Adapter une plateforme low-code à l'Agile : une transformation en une semaine
Les plateformes low-code permettent des ajustements rapides des processus pour répondre aux besoins évolutifs des entreprises. En seulement une semaine, une équipe a adapté un système ITSM 365 conçu pour la méthode Waterfall à la méthodologie Agile en ajoutant des sprints, des tableaux Scrum et des backlogs. Cela a résolu les problèmes liés à l'utilisation de multiples outils et à la saisie manuelle des données, permettant des économies sur les coûts de licences et le temps.
Un scénario typique : une entreprise achète un système pour des projets en cascade, puis le département R&D passe à Scrum, et le marketing adopte Kanban. Le résultat est trois outils distincts avec des dépenses annuelles d'environ 1 million de roubles, plus une synchronisation manuelle des données.
Problèmes des systèmes rigides et solutions low-code
Les systèmes rigides nécessitent des projets séparés pour les modifications, forcent les processus à s'adapter à l'outil et surchargent l'interface.
Problème 1 : Les modifications comme projet séparé.
Ajouter un champ "Risques" prend des mois. Avec le low-code : un administrateur crée un champ personnalisé dans l'éditeur visuel en quelques minutes—un type de liste avec les valeurs "Faible/Moyen/Élevé/Critique."
Problème 2 : Les processus conformes au système.
Les sprints Scrum imitent les étapes, perdant les tableaux et les priorités. Avec le low-code : une nouvelle entité "Sprint", parallèle au Gantt.
Problème 3 : Interface surchargée.
Dans une fiche de tâche en cascade, les story points sont cachés sous les champs de budget et de ressources. Solution : une vue Agile séparée avec les champs pertinents.
Problème 4 : Manque de scalabilité.
La croissance de l'entreprise conduit à des ajustements méthodologiques et des coûts supplémentaires. Le low-code s'étend avec des modules sans migrations.
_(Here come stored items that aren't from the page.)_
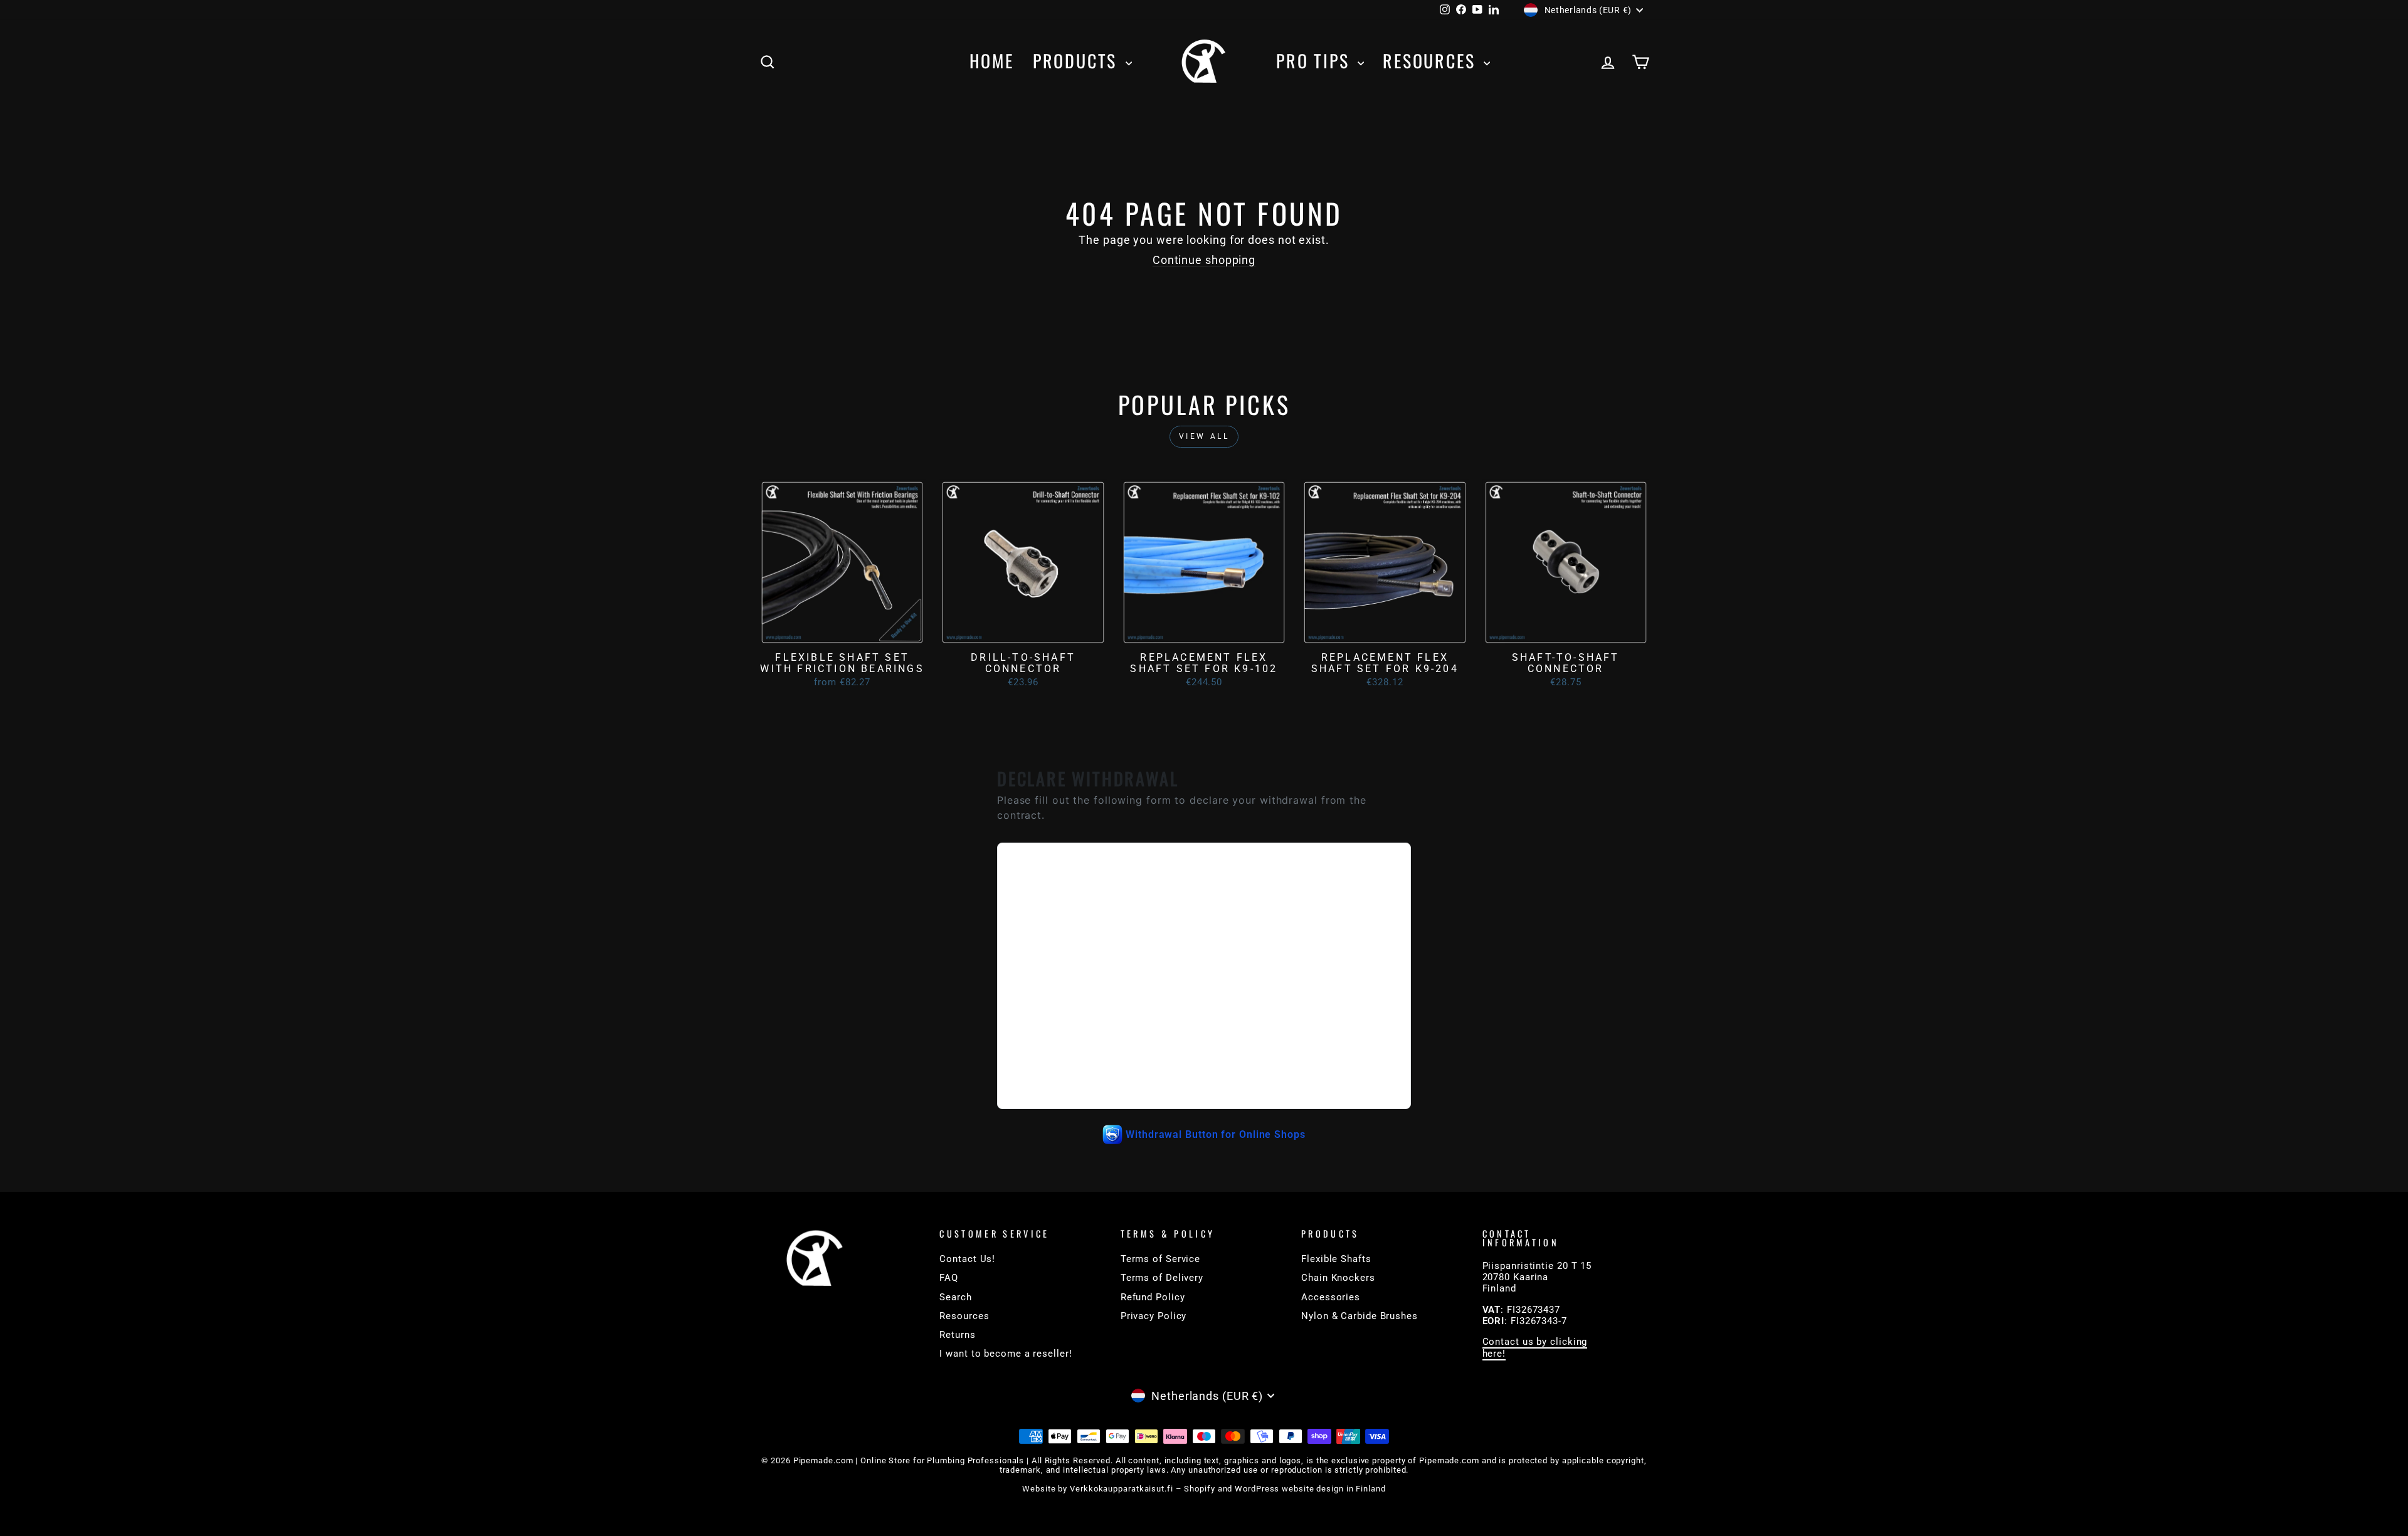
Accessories (1330, 1297)
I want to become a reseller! (1005, 1353)
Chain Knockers (1338, 1277)
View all (1204, 436)
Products (1077, 60)
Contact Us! (967, 1259)
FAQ (948, 1277)
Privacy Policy (1154, 1316)
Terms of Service (1160, 1259)
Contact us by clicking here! (1535, 1347)
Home (991, 60)
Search (955, 1297)
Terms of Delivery (1162, 1277)
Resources (1432, 60)
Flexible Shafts (1336, 1259)
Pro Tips (1315, 60)
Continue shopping (1204, 259)
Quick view (842, 632)
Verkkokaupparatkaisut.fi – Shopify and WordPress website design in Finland (1228, 1488)
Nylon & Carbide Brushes (1359, 1316)
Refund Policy (1153, 1297)
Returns (957, 1334)
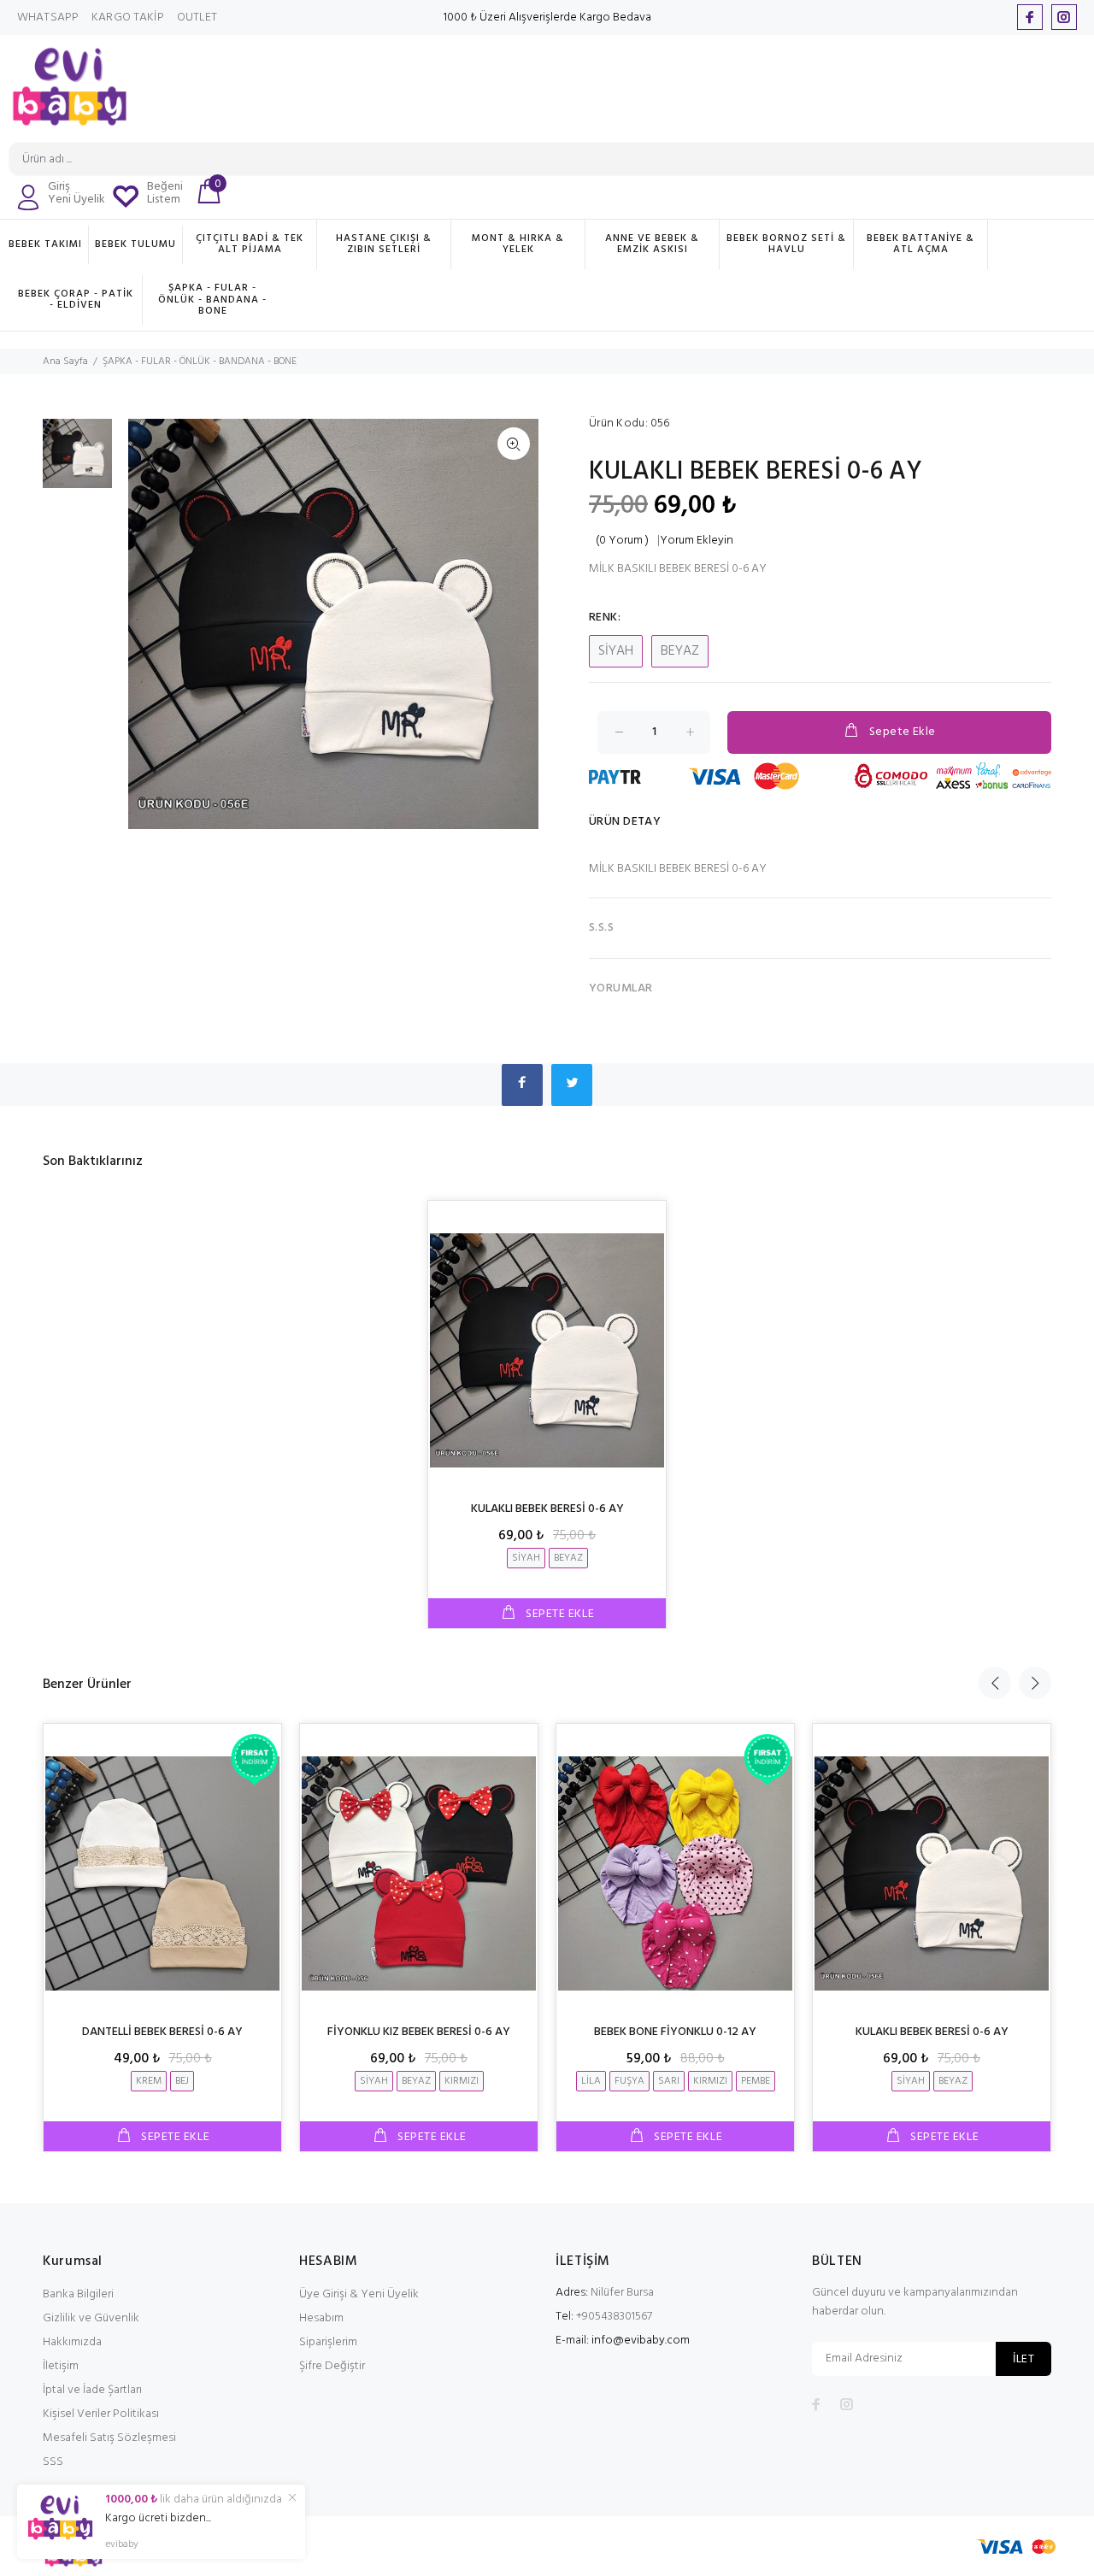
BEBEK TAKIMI (45, 244)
L'essence du low-code pour la gestion de projet
La configuration de base couvre 70-80 % des besoins : hiérarchie projet-étape-tâche, diagrammes de Gantt, chemin critique, suivi des efforts, tableaux de bord.
Le low-code ajoute :
- Nouvelles entités (sprint, user story) ;
- Interfaces (tableaux Scrum) ;
- Automatisation (déclencheurs, champs calculés) ;
- Métriques personnalisées.
Ratio de configuration :
- 80 % — éditeur visuel ;
- 15 % — scripts simples ;
- 5 % — développeur.
Transformation Agile étape par étape
Étape 1 : Entité "Sprint".
Nouveau type de projet "Agile". Attributs :
- Nom (Sprint 1) ;
- Objectif ;
- Dates (2 semaines).
Les étapes Waterfall sont masquées.
Étape 2 : Modification de "Tâche".
Champs :
- Lien au Sprint ;
- Type (User Story/Bug/Tâche technique) ;
- Estimation (jours/heures).
Optionnel : story points, critères d'acceptation.
Étape 3 : Tableau Scrum.
Nouvelle vue "Tableau" :
- Colonnes : Créé/En cours/Revue de code/Test/Terminé ;
- Regroupement par assignés ;
- Couleurs par type ;
- Champs de carte : numéro, sujet, priorité, avatar, estimation, échéance.
Étape 4 : Backlog.
Liste avec filtre "sprint = vide". Colonnes : numéro, sujet, statut, responsable, priorité, échéance. Assignation en masse aux sprints, tri, filtres.
L'onglet "Sprints" montre les tâches par répartition, liste des sprints.
Points clés à retenir
- Économies : Un système au lieu de trois—moins 1 million de roubles/an sur les licences et le travail manuel ;
- Rapidité : 80 % des modifications sans code, transformation en une semaine ;
- Scalabilité : Prise en charge du mix Waterfall/Agile/Kanban sans migrations ;
- Efficacité : Réduction de l'IT fantôme, de la charge cognitive, des erreurs ;
- Automatisation : Déclencheurs, tableaux de bord pour les tâches routinières.
Une telle adaptation préserve les fonctionnalités de base pour les projets classiques tout en ajoutant l'Agile sans perte de données.